Structure of the Amodiaquine−FPIX μ Oxo Dimer Solution Complex at Atomic Resolution

Abstract

Using NMR inversion recovery experiments and XPLOR distance restraint calculations, we recently deduced the structure of ferriprotoporphyrin IX (FPIX) heme mu oxo dimer-antimalarial drug complexes for chloroquine (CQ), quinine (QN), and quinidine (QD) at atomic resolution [A. Leed et al., Biochemistry 2002, 41, 10245-55]. Using similar methods, we now report an unexpected structure for the complex formed between FPIX and the related drug amodiaquine (AQ). The deduced structure is further supported by comparing AQ chemical-shift data to restricted Hartree-Fock calculations. The structure further highlights the critical nature of quinoline drug side-chain composition in stabilizing noncovalent association to FPIX. Heme Fe-AQ proton distances are longer, relative to those of the CQ complex, and the AQ aromatic side chain seems to have a significant role in stabilizing the complex.
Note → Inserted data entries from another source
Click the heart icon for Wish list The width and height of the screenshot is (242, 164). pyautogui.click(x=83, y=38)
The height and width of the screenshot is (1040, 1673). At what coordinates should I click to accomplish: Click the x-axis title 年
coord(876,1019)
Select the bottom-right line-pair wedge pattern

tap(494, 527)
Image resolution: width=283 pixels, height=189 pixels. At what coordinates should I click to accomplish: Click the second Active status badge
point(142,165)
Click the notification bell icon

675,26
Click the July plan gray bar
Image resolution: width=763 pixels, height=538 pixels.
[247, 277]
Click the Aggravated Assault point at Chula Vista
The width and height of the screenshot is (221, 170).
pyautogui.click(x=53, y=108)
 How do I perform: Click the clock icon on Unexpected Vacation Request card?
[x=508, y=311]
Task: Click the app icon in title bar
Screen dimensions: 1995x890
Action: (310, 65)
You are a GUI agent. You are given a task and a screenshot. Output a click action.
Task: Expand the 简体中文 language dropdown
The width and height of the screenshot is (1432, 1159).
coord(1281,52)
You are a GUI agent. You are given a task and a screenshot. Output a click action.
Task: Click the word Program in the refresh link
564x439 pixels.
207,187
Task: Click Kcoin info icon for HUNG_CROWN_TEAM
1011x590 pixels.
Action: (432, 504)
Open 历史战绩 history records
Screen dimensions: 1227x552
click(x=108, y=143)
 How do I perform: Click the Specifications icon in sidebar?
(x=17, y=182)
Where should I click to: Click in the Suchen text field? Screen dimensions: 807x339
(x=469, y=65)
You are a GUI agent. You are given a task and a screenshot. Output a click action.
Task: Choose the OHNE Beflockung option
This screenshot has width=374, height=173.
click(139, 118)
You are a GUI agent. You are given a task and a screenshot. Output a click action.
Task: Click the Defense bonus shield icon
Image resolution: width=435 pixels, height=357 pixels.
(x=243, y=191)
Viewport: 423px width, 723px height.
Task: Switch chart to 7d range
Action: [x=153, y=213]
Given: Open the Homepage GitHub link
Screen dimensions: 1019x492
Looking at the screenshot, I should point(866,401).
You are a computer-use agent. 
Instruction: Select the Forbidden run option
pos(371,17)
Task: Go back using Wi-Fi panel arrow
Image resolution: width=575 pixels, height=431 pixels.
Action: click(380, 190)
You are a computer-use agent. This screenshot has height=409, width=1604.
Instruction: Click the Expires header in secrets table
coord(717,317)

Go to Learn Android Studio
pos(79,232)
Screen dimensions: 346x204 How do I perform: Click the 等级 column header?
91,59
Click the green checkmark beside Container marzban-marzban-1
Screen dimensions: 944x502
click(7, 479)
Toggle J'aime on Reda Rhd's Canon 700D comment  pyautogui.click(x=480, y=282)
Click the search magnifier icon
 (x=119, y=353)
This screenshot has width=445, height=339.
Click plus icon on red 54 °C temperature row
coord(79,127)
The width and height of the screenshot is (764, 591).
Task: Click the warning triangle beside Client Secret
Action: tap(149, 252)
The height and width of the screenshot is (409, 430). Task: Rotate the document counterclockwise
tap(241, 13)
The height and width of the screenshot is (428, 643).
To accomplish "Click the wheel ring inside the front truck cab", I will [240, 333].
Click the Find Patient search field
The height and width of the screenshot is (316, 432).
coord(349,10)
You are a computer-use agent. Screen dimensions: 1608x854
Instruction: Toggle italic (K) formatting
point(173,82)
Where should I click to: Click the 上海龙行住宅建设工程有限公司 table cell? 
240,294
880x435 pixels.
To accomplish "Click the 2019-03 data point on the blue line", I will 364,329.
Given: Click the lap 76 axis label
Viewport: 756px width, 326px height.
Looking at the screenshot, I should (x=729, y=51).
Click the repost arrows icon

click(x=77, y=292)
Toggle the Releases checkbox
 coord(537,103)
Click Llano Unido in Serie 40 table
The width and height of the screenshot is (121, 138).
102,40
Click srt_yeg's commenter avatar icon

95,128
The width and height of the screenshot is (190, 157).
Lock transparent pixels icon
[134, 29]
Relative to the FPIX-CQ complex, a similar 2:1 stoichiometry was determined for the AQ complex, in contrast to a 4:1 stoichiometry previously suggested from calorimetry data. These solution structures add to our rapidly growing understanding of the mechanism of quinoline antimalarial drug action and will help elucidate the mechanism(s) of quinoline antimalarial drug resistance phenomena.